Combien de jours a duré le tournage?

Le tournage a duré quarante-cinq jours. Entre la dernière semaine de juillet et le 25 septembre 1988. On budget et on time. L’été dernier, il n’y a pas eu une seule goutte de pluie, sauf un orage démoniaque quand on était sur la Croix, un orage qui est arrivé pendant la pause repas. Le leitmotiv sur le plateau était: « Non, non, il ne va pas pleuvoir: Jésus est avec nous » On ne voulait pas de pluie, on ne voulait pas d’accident bien entendu. Il n’y a jamais rien eu sur ce film, pas la moindre petite rayure de pellicule après le travail de laboratoire, absolument rien. Il y a eu un gros accident au laboratoire cet été, mais aucune des bobines de Jésus de Montréal n’a été endommagée. C’est plus que formidable, c’est troublant. Autre anecdote qui pourrait vous intéresser: un soir que j’étais allé voir les vrais comédiens, qui jouent régulièrement toutes les nuits sur les pentes de l’Oratoire à Montréal, je m’étais placé derrière les acteurs, mais je ne nuisais pas du tout au spectacle.

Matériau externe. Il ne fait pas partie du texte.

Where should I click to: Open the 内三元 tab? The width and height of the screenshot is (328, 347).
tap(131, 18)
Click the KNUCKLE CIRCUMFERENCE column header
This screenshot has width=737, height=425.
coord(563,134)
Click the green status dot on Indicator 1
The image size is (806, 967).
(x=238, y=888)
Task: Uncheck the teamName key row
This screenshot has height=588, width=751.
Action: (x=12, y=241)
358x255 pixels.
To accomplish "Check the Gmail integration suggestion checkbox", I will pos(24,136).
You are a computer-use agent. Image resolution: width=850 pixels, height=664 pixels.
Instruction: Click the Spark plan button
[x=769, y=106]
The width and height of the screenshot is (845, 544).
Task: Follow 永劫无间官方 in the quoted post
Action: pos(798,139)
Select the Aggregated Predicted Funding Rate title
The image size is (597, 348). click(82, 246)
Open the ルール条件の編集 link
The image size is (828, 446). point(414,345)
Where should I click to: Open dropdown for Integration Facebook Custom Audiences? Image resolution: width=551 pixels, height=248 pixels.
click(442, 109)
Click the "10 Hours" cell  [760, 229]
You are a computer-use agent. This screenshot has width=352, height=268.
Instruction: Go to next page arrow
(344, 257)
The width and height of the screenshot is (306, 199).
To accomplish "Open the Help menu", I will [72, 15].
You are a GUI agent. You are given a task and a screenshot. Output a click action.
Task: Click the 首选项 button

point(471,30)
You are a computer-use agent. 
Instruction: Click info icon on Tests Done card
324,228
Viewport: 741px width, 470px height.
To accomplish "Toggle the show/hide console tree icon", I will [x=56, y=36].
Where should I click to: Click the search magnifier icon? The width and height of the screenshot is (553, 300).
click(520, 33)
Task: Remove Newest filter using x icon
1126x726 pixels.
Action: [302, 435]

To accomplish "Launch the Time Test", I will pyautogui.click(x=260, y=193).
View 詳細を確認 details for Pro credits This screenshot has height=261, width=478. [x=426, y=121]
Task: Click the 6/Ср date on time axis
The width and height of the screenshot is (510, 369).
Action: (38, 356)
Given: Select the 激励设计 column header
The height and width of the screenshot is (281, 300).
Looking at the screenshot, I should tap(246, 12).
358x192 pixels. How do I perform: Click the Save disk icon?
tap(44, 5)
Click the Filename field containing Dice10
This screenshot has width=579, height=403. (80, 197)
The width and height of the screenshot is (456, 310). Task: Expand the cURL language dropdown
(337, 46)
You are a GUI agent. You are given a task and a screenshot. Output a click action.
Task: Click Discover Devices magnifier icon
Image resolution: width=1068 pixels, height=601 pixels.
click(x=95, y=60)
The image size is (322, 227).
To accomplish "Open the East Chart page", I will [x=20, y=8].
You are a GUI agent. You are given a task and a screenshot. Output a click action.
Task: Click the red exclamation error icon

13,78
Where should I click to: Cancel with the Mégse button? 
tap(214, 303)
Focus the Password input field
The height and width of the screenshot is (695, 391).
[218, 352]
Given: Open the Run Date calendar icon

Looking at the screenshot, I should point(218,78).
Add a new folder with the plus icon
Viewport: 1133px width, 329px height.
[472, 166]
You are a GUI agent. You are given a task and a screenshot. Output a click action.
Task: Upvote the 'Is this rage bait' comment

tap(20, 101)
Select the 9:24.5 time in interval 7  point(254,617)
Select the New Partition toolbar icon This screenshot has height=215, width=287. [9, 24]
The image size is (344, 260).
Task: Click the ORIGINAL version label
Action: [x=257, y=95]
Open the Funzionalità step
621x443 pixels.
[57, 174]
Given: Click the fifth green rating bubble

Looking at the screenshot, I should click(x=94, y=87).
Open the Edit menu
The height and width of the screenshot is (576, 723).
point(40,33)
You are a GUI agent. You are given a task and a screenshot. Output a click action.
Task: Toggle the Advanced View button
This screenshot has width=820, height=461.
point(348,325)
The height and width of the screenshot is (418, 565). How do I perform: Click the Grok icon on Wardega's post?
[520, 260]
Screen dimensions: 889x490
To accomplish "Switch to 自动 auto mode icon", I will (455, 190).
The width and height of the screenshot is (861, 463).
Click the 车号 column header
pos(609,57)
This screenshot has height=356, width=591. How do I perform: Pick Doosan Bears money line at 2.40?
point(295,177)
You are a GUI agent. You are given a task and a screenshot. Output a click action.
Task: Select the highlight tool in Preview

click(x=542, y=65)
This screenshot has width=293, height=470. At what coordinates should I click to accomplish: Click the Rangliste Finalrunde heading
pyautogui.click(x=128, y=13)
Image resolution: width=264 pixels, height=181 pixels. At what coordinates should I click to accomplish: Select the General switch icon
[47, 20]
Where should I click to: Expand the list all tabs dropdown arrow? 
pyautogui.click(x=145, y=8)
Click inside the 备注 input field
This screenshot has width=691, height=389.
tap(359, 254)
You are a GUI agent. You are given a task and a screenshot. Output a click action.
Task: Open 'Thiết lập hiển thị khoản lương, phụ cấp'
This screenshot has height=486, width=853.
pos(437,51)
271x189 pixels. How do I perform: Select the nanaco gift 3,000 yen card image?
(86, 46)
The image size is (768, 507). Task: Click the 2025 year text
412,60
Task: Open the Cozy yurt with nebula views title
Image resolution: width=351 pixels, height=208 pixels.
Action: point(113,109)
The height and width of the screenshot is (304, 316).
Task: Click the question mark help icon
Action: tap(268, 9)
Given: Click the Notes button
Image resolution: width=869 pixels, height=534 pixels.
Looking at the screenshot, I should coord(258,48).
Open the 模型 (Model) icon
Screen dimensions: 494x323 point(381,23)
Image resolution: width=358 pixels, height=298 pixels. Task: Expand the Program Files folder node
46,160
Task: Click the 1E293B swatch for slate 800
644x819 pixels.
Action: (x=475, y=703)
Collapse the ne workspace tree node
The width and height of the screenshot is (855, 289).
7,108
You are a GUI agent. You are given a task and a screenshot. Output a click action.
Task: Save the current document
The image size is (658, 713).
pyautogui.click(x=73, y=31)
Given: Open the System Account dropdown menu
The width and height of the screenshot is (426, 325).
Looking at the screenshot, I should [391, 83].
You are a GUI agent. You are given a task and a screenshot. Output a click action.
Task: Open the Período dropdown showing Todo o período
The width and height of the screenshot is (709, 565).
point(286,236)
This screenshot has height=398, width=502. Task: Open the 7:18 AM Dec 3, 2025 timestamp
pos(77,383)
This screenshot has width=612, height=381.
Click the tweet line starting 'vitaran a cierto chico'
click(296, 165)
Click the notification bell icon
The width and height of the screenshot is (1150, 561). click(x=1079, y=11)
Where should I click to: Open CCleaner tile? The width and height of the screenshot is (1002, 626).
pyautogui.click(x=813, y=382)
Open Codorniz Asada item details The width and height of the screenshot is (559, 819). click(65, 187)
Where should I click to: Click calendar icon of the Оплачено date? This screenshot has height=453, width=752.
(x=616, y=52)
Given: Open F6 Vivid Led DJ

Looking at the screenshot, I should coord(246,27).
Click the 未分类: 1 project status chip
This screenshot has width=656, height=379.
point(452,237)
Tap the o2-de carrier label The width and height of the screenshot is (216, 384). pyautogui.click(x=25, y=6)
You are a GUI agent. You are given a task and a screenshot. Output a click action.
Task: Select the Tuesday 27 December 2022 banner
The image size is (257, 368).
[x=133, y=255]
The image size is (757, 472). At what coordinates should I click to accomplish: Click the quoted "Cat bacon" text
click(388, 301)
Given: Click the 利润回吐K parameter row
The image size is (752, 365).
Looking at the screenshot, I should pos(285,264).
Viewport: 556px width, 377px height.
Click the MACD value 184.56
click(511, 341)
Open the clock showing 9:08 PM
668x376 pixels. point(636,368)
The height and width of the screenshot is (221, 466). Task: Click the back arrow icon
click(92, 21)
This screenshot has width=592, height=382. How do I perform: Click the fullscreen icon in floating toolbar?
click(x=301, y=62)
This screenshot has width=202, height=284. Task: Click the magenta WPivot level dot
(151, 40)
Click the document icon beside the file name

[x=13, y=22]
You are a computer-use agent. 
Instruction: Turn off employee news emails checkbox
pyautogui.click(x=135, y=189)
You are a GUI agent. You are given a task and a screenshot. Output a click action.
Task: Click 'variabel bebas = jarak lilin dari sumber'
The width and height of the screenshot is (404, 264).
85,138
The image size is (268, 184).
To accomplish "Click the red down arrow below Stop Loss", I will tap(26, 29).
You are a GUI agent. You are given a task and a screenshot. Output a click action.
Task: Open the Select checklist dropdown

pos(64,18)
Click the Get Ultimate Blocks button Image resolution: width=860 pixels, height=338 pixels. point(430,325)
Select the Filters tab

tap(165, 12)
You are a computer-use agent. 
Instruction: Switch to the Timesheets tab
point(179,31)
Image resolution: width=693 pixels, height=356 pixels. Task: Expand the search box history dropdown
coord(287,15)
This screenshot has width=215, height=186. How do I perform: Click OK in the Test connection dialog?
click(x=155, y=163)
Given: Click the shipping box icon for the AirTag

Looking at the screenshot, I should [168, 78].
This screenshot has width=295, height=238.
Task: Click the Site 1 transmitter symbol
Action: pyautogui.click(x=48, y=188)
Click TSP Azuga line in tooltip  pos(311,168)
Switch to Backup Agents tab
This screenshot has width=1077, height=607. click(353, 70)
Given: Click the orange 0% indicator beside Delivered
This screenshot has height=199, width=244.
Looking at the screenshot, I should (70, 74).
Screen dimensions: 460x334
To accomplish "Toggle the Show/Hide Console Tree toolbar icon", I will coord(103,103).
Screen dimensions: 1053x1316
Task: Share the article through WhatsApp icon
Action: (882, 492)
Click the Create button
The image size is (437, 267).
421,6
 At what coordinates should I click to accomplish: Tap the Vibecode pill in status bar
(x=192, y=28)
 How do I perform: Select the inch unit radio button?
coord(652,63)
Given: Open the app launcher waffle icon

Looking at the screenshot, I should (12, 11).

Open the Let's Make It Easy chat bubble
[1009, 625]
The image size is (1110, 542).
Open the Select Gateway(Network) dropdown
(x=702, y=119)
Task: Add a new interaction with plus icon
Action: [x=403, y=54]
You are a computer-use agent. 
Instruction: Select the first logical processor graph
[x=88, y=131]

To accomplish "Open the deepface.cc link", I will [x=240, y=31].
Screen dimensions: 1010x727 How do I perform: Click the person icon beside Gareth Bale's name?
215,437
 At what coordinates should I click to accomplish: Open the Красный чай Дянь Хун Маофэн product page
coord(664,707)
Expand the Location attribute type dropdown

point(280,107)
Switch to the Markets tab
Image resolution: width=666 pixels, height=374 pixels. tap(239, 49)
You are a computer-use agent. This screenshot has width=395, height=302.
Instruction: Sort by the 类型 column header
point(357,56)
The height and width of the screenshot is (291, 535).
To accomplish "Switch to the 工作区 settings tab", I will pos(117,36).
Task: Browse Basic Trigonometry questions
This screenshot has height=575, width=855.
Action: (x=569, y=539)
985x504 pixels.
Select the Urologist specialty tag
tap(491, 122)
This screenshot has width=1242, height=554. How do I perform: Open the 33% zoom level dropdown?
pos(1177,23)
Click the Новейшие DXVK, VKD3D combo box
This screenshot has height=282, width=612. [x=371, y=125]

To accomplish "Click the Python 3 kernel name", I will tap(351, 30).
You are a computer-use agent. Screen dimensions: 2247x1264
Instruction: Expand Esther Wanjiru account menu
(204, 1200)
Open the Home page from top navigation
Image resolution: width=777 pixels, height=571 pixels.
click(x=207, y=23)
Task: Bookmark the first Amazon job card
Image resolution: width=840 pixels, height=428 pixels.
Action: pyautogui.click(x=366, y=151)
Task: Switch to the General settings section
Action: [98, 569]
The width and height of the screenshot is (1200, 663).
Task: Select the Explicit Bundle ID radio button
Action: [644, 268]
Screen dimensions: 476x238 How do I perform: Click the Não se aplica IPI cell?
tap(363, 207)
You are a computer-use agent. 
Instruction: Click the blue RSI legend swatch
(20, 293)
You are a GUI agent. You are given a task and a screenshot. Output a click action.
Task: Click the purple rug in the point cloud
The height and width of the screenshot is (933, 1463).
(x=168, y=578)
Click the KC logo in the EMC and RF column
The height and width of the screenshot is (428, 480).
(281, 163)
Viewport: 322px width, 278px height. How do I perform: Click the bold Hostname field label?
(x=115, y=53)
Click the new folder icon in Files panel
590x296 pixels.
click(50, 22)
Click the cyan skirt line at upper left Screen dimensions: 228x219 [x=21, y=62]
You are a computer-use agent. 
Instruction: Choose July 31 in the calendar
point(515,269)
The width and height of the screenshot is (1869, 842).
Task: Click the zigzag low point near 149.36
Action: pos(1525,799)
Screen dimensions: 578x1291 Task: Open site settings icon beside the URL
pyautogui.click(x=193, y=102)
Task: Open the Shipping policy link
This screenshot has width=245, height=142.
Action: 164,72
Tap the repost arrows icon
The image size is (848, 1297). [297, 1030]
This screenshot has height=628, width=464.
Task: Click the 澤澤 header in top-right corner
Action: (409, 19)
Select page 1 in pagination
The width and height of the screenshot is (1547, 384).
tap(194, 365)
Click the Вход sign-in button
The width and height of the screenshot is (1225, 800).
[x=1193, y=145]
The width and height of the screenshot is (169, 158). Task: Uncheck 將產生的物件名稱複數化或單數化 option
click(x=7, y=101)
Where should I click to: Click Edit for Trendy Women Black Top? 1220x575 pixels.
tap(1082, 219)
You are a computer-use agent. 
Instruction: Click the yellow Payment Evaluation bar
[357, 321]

Le gardien de sécurité (celui qui guide les spectateurs d’une « station à l’autre » et qui s’appelle Chalifoux dans le film) est venu me dire que je devais partir, qu’il n’était pas question que je reste là. Il m’a dit ça très militairement et c’est un peu comme cela qu’est né son personnage.

Avez-vous atteint ce que vous cherchiez avec les acteurs ?

Je vais vous dire quelque chose. Je n’ai jamais réussi à faire un film, grâce auquel un acteur gagne un prix quelconque, sauf dans Le déclin de l’empire américain où des acteurs secondaires ont eu des prix secondaires (son frère, Gabriel Arcand et Louise Portal. Prix Génies de l’Académie du cinéma canadien). On sort de mes films en disant que les acteurs sont fabuleux, on dit que je favorise les portraits de groupe, et ça me dérange énormément, parce qu’on oublie le talent de chacun individuellement. On prend souvent mes acteurs pour ce qu’ils sont: souples, subtils, discrets, ils sont les personnages mémos du film. On ne voit pas leur jeu. C’est ce que je trouve extraordinaire, ce que j’aime chez les acteurs. J’espère qu’on les verra dans Jésus de Montréal, qu’on notera et saluera leur travail.